How I Solved the Century-Old Mystery of a Miraculous Shipwreck Survivor
July 08, 2025 at 12:12AMMost people know about the sinking of the Titanic, which claimed the lives of 832 passengers when it went down off the coast of Canada in 1912 on its maiden voyage. But why, though, have so few people heard about the Empress of Ireland, which sank just two years later and had an even higher passenger death toll? In this excerpt from her book, Beneath Dark Waters: The Legacy of the Empress of Ireland Shipwreck, Eve Lazurus recounts the tragedy and tries to verify the surprising story of Gordon Charles Davidson, a passenger who is said to have survived by swimming nearly four miles to shore.
More than 200,000 litres of water a second poured into the Empress, causing catastrophic flooding in the engine rooms and lower decks. The furnaces flooded. The power went out.

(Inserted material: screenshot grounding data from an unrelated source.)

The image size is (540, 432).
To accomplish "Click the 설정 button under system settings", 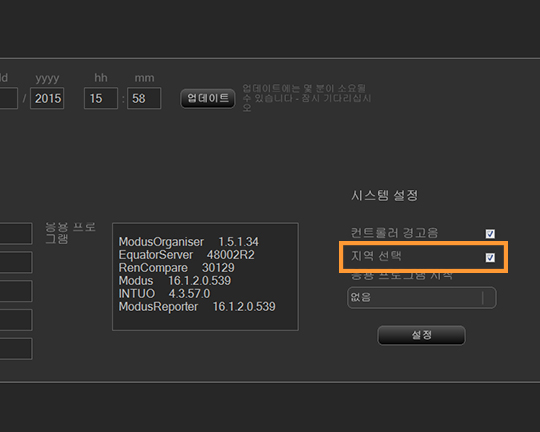I will (422, 335).
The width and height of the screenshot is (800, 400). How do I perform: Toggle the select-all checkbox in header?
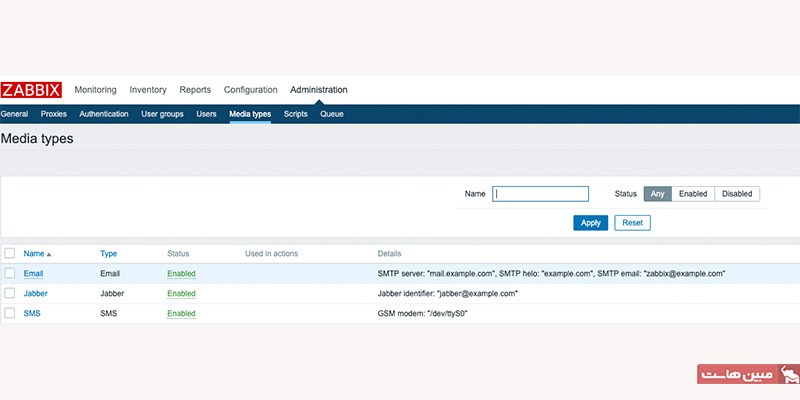pos(10,254)
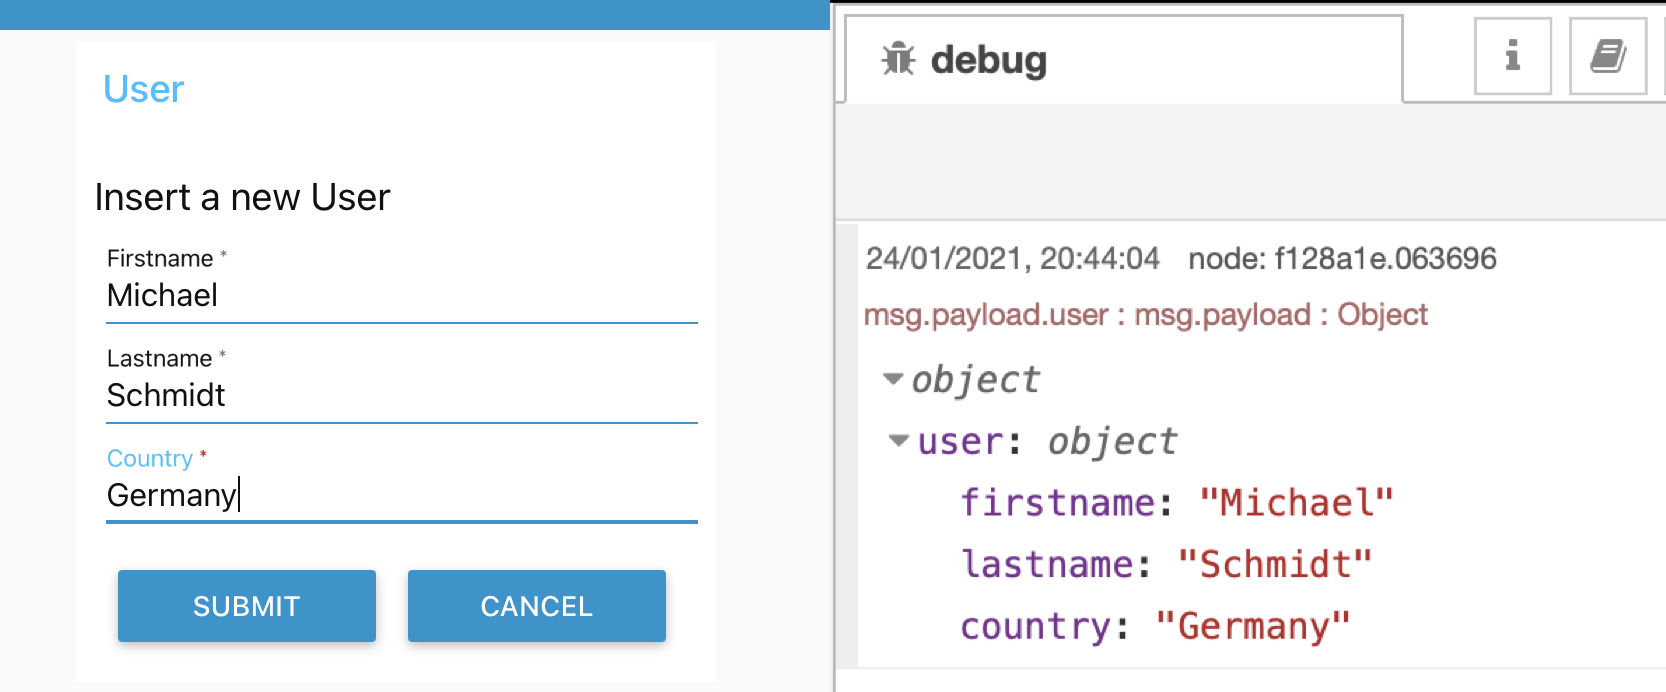The image size is (1666, 692).
Task: Collapse the top-level object arrow
Action: [x=893, y=379]
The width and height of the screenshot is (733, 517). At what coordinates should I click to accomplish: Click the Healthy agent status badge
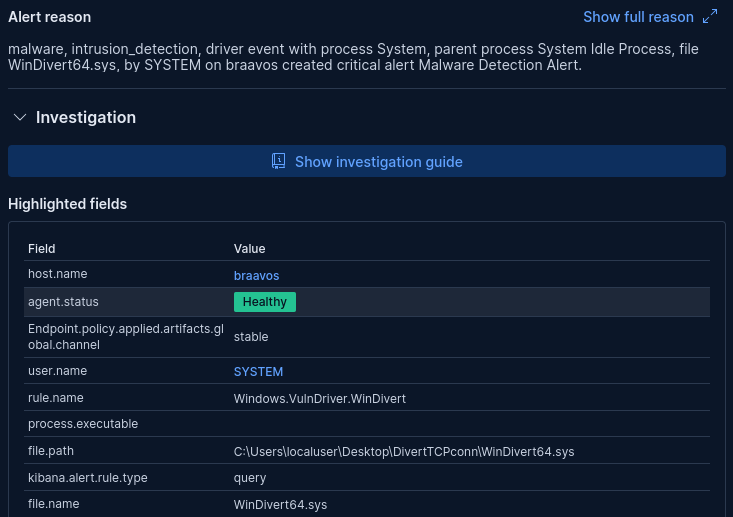pos(265,302)
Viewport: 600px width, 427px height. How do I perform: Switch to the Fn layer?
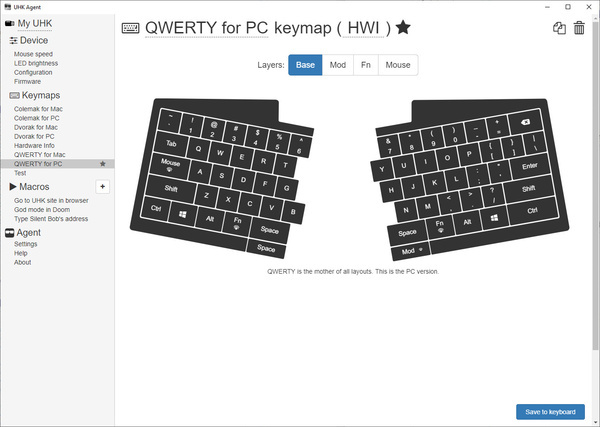pyautogui.click(x=366, y=65)
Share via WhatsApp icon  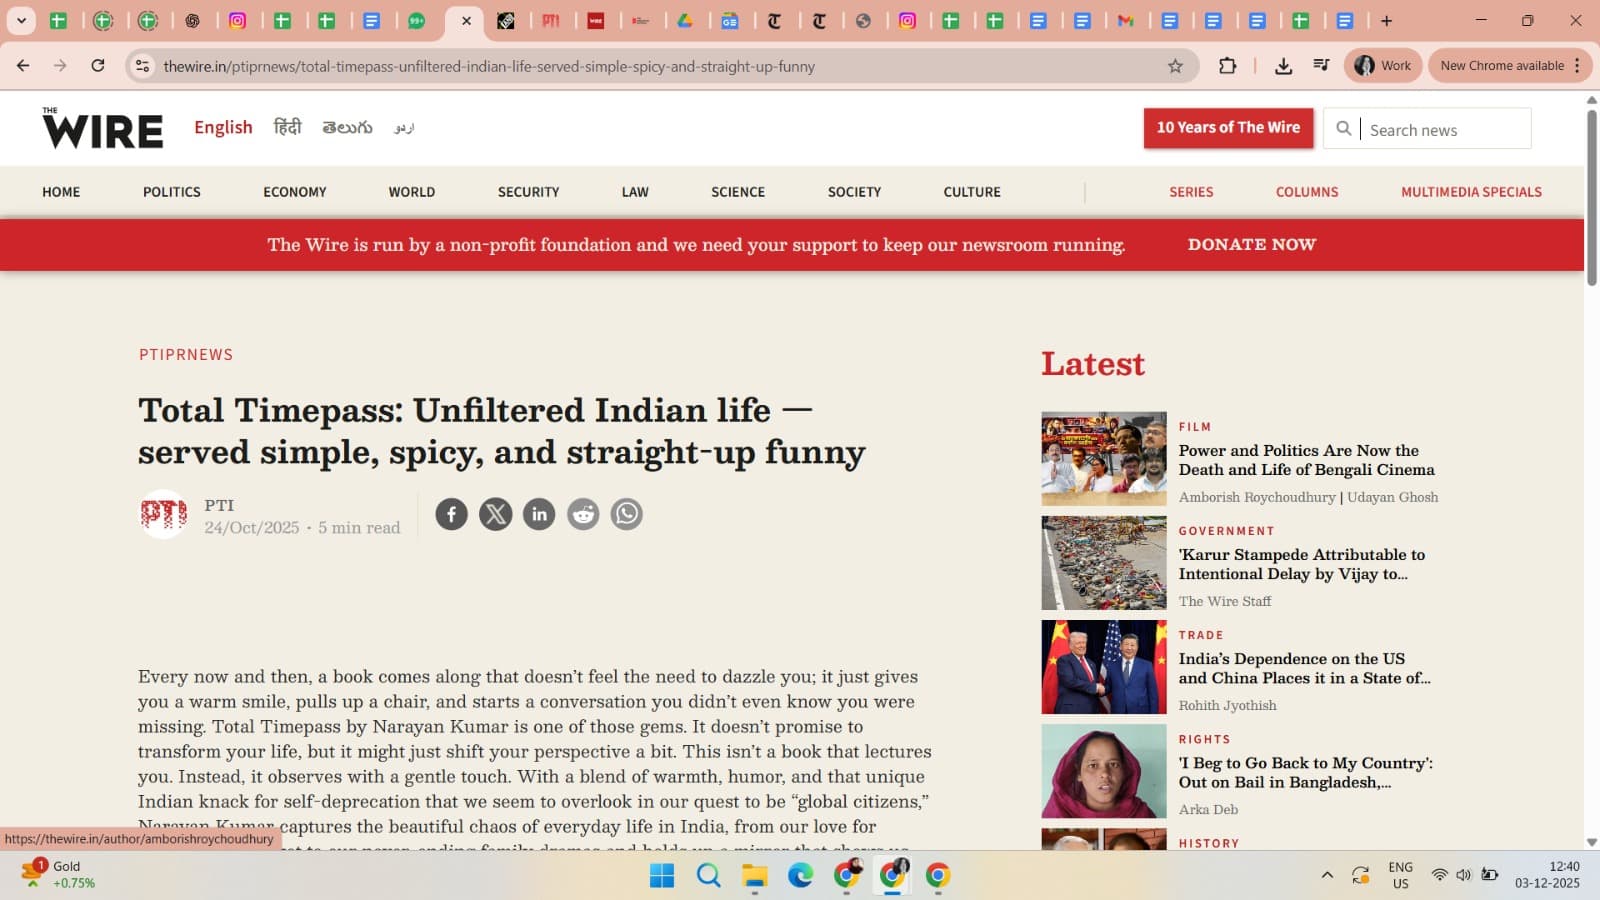click(627, 514)
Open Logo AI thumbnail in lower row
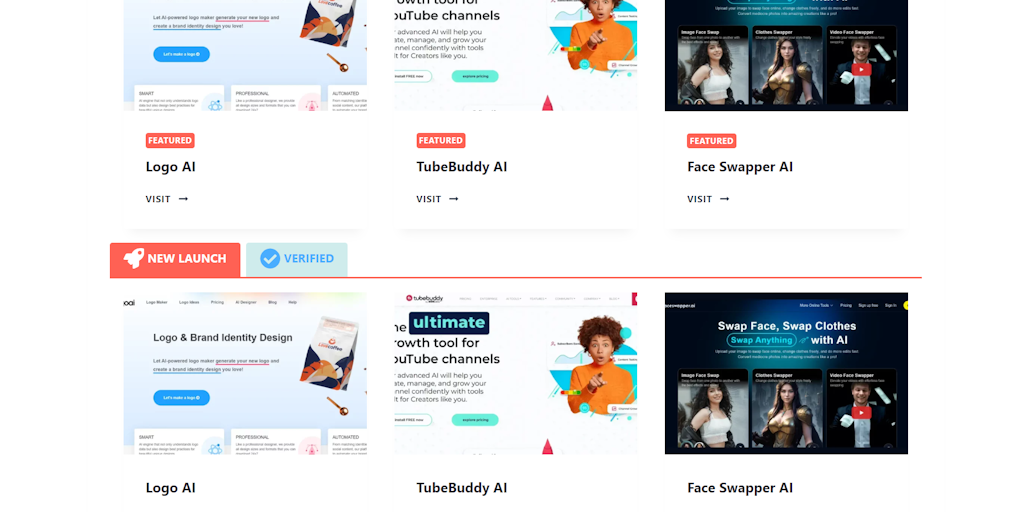Image resolution: width=1024 pixels, height=512 pixels. [x=246, y=373]
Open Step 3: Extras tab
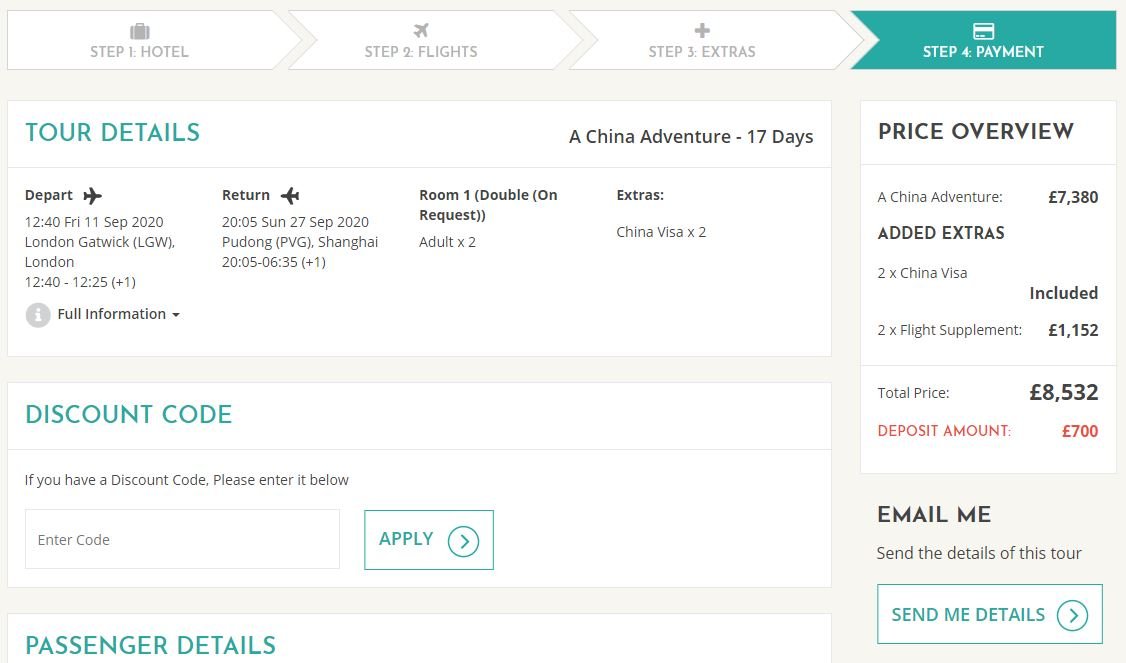Image resolution: width=1126 pixels, height=663 pixels. tap(702, 40)
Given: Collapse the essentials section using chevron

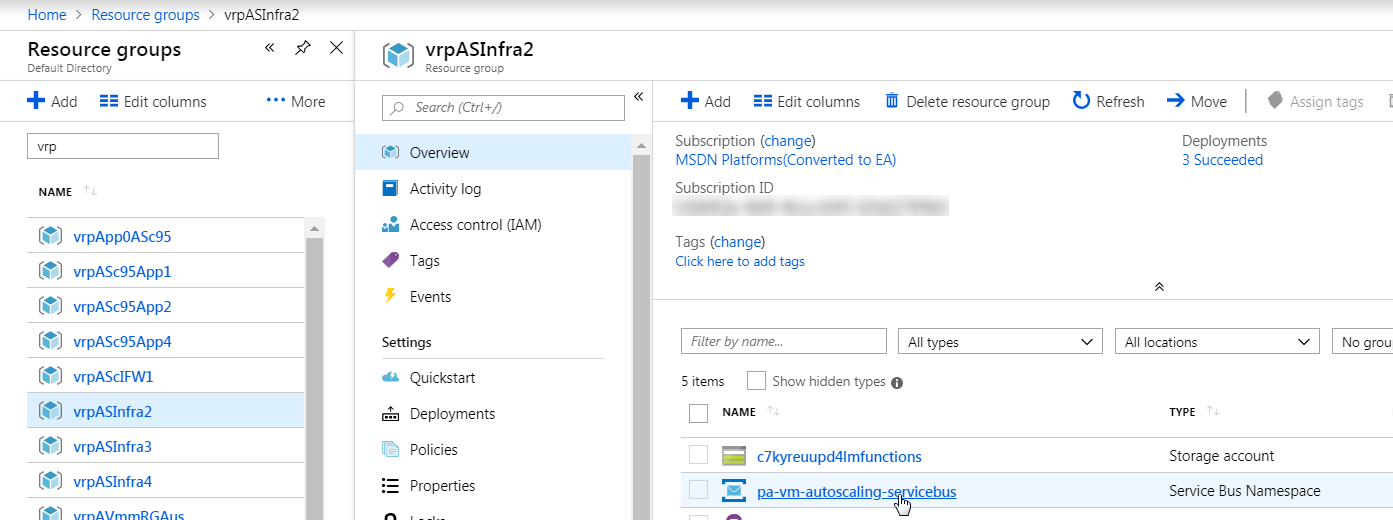Looking at the screenshot, I should pyautogui.click(x=1159, y=286).

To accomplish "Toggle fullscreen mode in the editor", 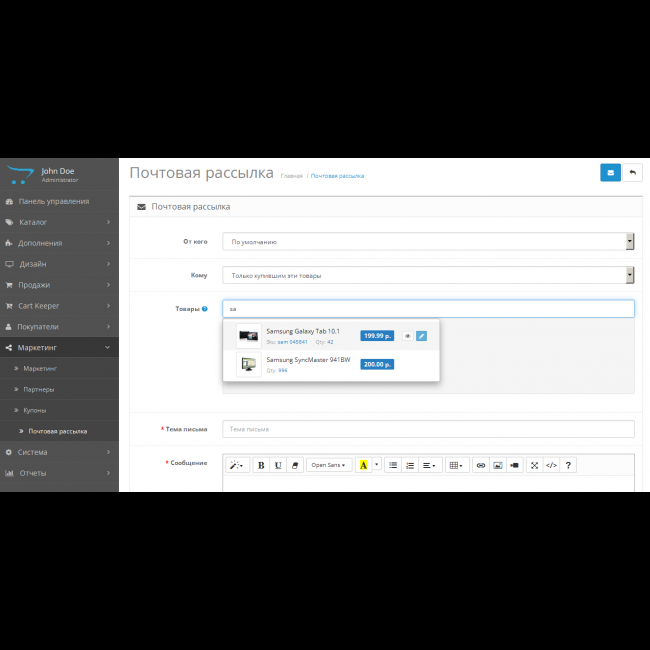I will (x=534, y=465).
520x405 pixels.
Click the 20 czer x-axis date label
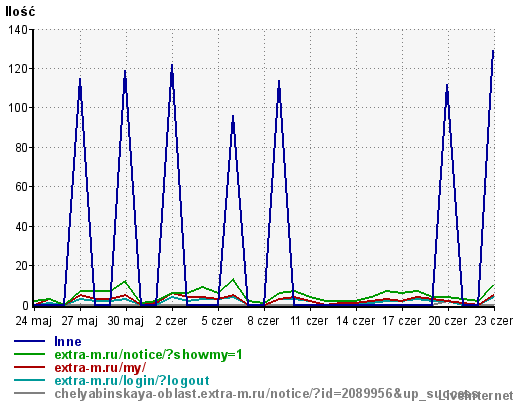(x=447, y=321)
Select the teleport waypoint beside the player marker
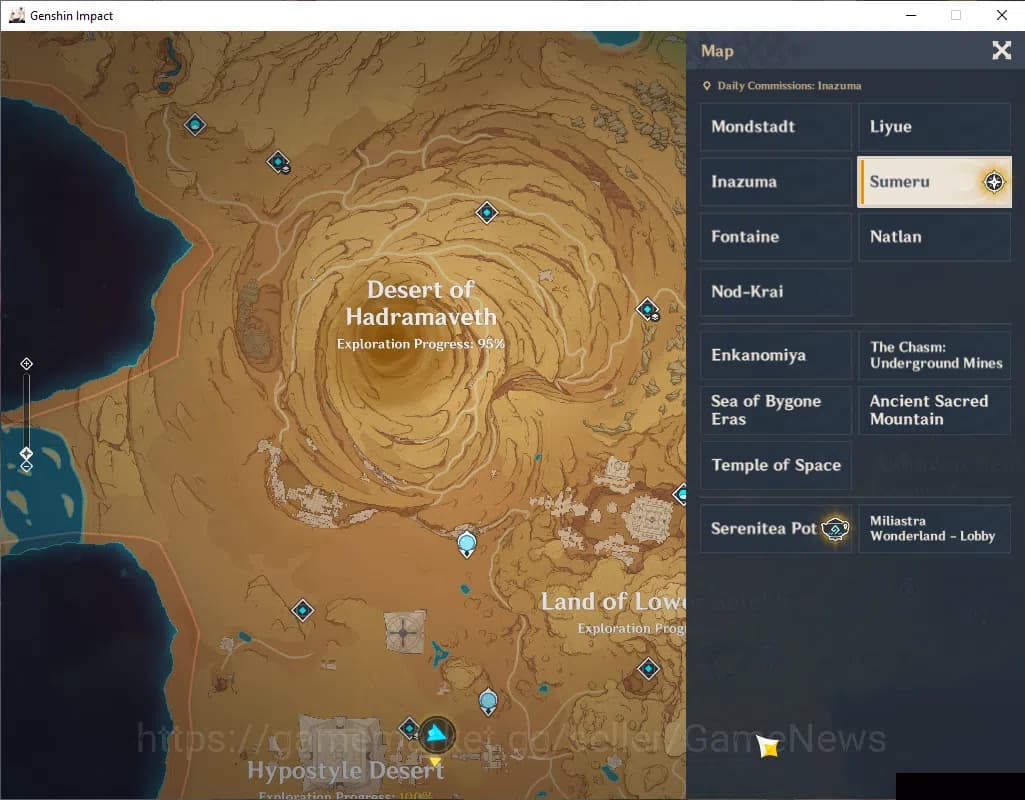 pyautogui.click(x=409, y=728)
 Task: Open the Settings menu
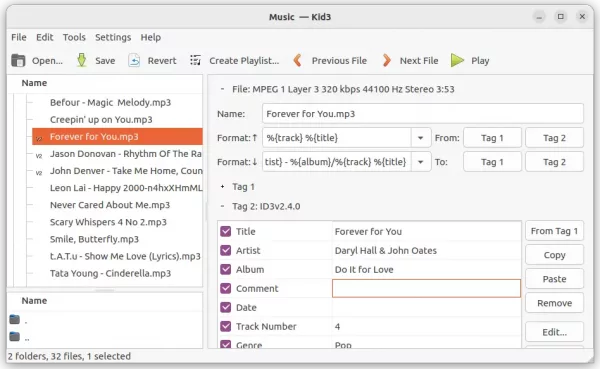pyautogui.click(x=113, y=37)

The ship was thrown into darkness before most of the sleeping passengers could even grasp what was happening. Those who had managed to leave their cabins were left groping around in the pitch dark, trying to find a way out, clawing their way up the tilting stairs. Because they had boarded the ship mere hours earlier, they were unfamiliar with the ship’s layout. In just thirty seconds, the Empress had taken on almost half her own weight in water. After a minute and a half, the boiler rooms were flooded with the equivalent of nine Olympic swimming pools of water.